Ayuda a la gente a pesar de su ceguera

Mónica Torres anhela tener una asociación para demostrarle a las personas que hay futuro dentro de la ceguera. El Universal
Mónica Torres anhela tener una asociación para demostrarle a las personas que hay futuro dentro de la ceguera. El Universal

Mónica estaba sola en su casa. Era de día cuando de pronto empezó a mirar oscuro, sintió como si el foco de la luz empezara a fundirse, a perder potencia. De pronto solo miraba sombras. Pasaron cuatro horas, lentas, en las que la luz se fue apagando poco a poco. Hasta que quedó ciega.

Martha Mónica Torres Contreras tenía 38 años, abogada, acostumbrada a litigar.

Recuerda que ese día sintió que el mundo se le venía encima y solo pensaba en recuperar su vida como la tenía antes, cuando había luz, cuando veía.

Ahora, “Moni”, como le llaman en el Instituto Municipal de la Mujer de Gómez Palacio, trabaja en un pequeño cubículo con dos sillas, su escritorio y una computadora con audífonos. En un rincón está descansando su bastón y a un lado de la computadora se hallan varios folletos informativos. “Moni”, de 48 años, es la coordinadora del Área de Inclusión.

Desde esa silla la funcionaria platica que desde chica tuvo problemas con la vista. A los 19 años le diagnosticaron neuritis óptica bilateral.

“Como puedes quedar ciega, como puede que no”, le dijeron, pero cada episodio de inflamación del nervio dejaba secuelas en su vista.

Hace 10 años llegó la crisis y en cuatro horas perdió la vista por completo. De pronto, de manera casi fulminante, dejó de ver.

Cuenta que no sólo ella perdió la vista, sino también su familia: “Soy la menor de nueve hermanos. A todos nos afectó de alguna forma. Nos sensibilizó, nos enojamos”.

Mónica estuvo en tratamiento, en constantes estudios para ver si podía recuperar la vista.

“Qué tal si mejor busco apoyo en lo que me recupero”, dijo un día con la esperanza de que su vista se iba a corregir.

Refiere que su mamá era una mujer muy espiritual y eso le ayudó a levantarse.

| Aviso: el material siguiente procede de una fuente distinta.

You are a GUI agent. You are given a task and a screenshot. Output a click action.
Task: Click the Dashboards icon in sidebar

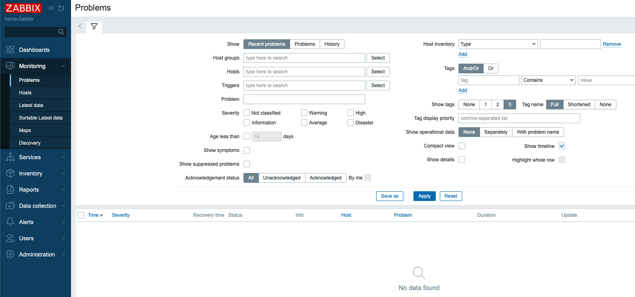pyautogui.click(x=10, y=50)
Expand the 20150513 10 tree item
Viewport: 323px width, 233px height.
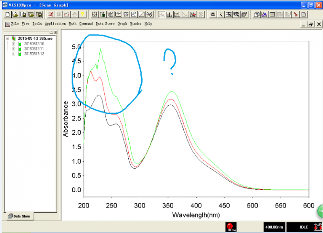pos(14,44)
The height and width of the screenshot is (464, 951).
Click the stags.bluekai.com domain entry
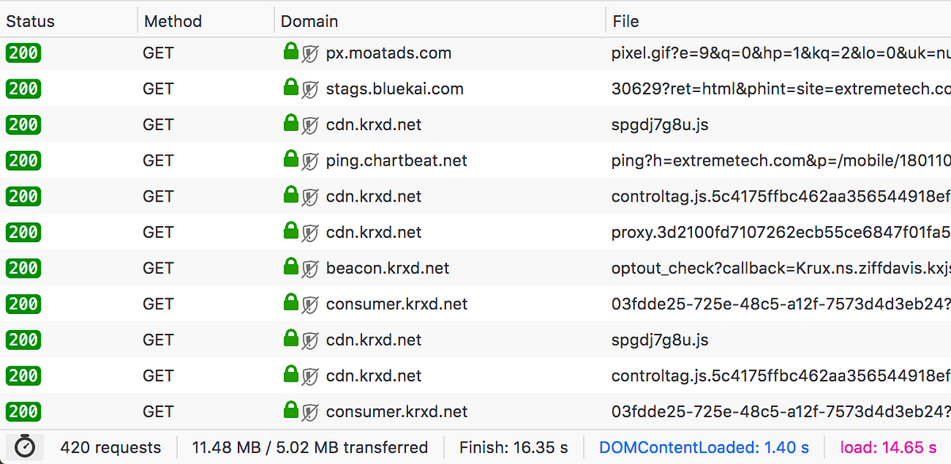395,89
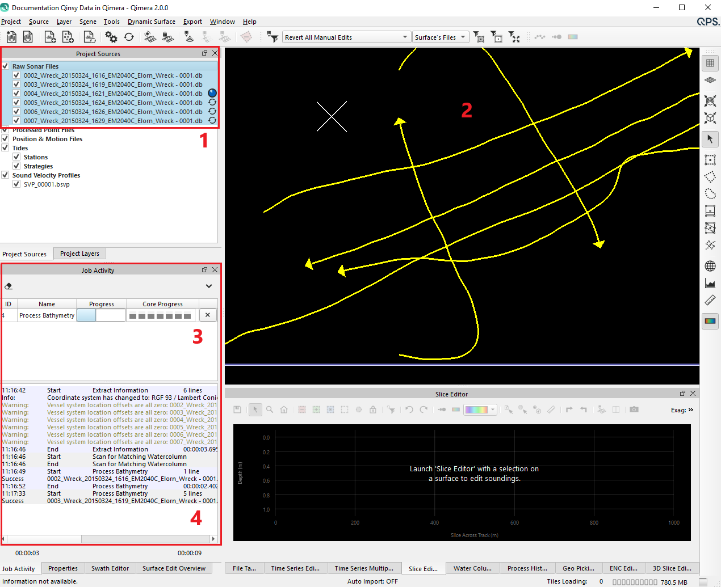Viewport: 721px width, 587px height.
Task: Open the Surface's Files dropdown
Action: pyautogui.click(x=463, y=37)
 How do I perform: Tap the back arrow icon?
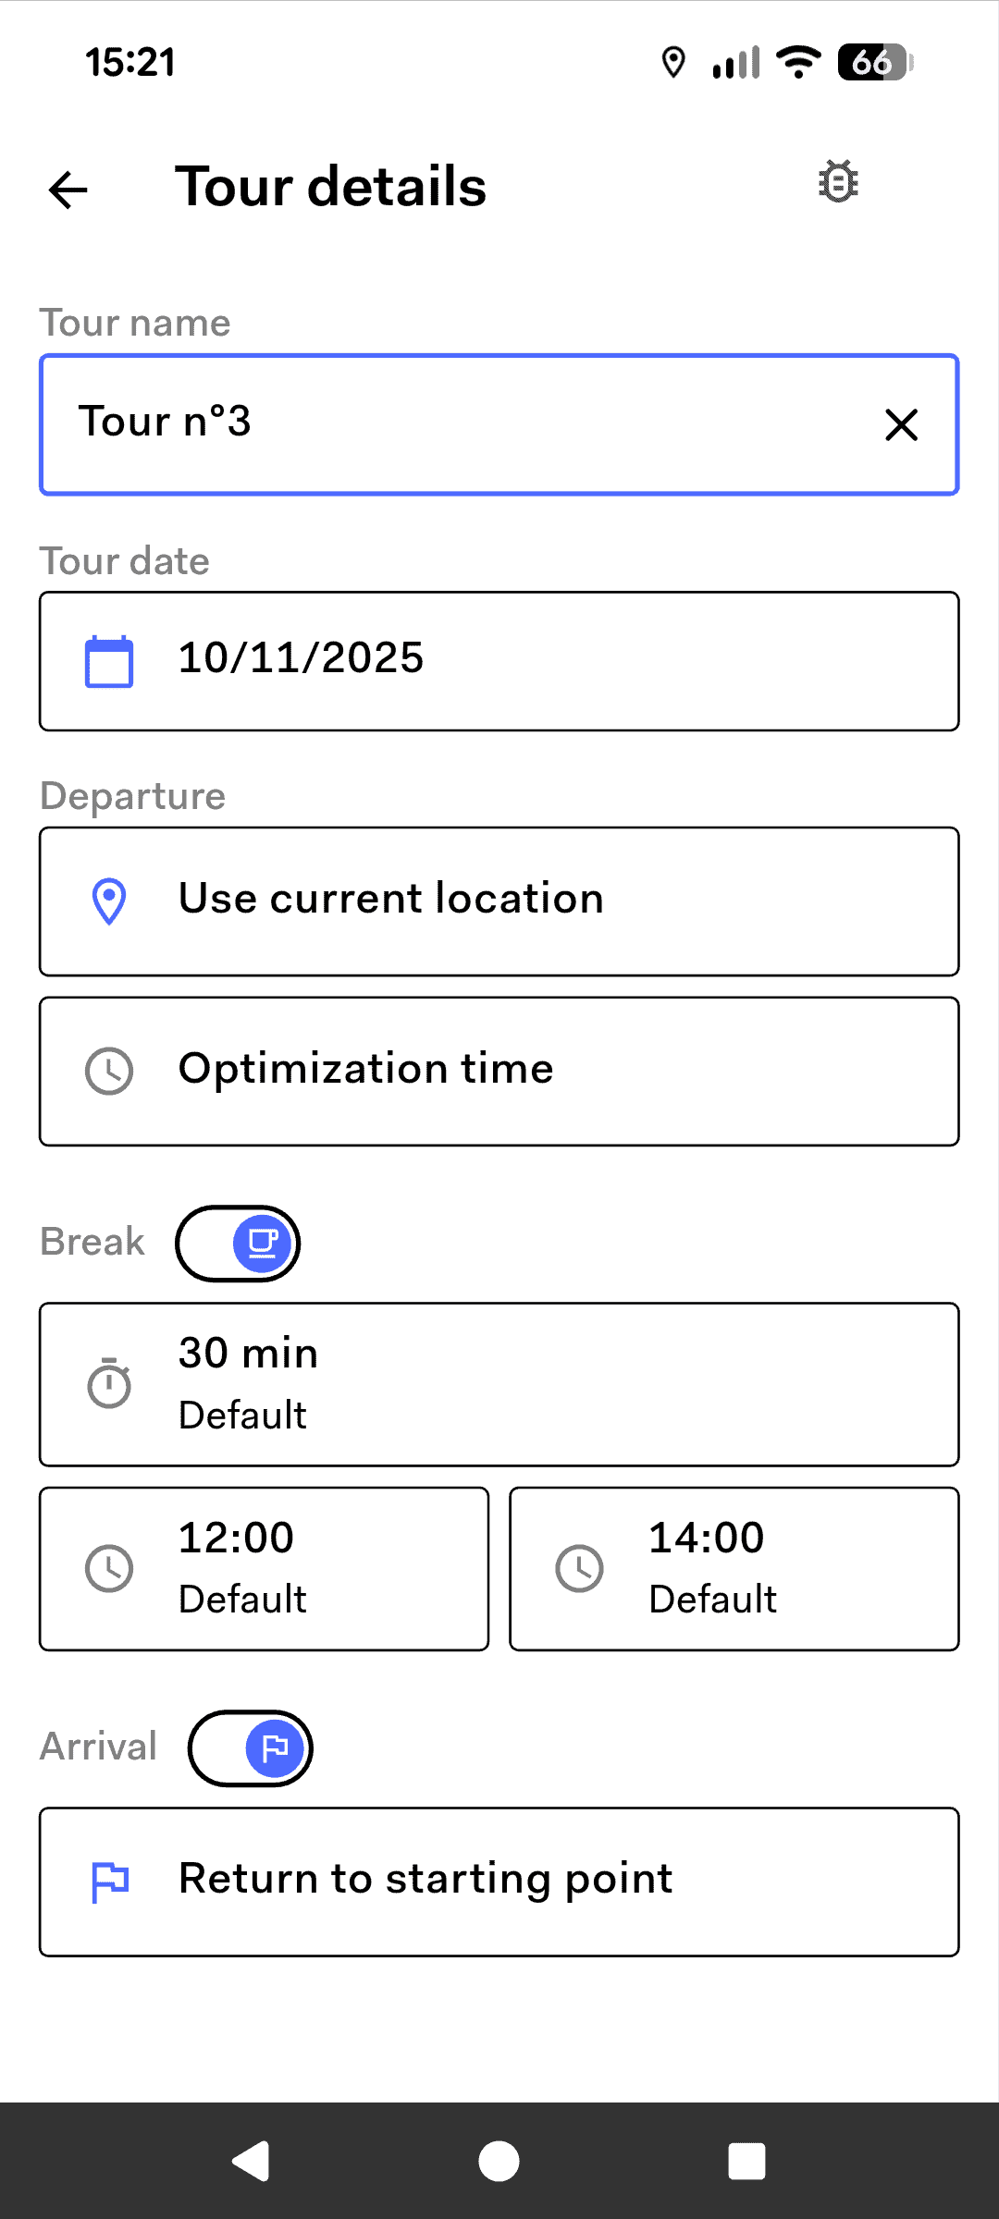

Cada que tenía una adversidad en la vida, su madre siempre le pedía a Dios que le ayudara. Ella decidió hacer lo mismo.

Mónica se resistía a que su vida terminara así, limitada en un cuarto: “Voy a recuperar la vista y mientras voy a aprender qué es esto. Tengo dos opciones: me quedo en casa esperando que la vida pase o voy y me enfrento a la vida”, se dijo. Decidió lo segundo y no se arrepiente, asegura.

En su afán por levantarse, Mónica pidió ayuda y en la región de La Laguna, en Coahuila, no encontró nada.

En algunos sitios enseñaban braille, en otros capacitaban para cocinar, pero ella estaba aferrada a retomar su vida. En Saltillo, una hermana dio con una asociación y se mudó a la capital de Coahuila.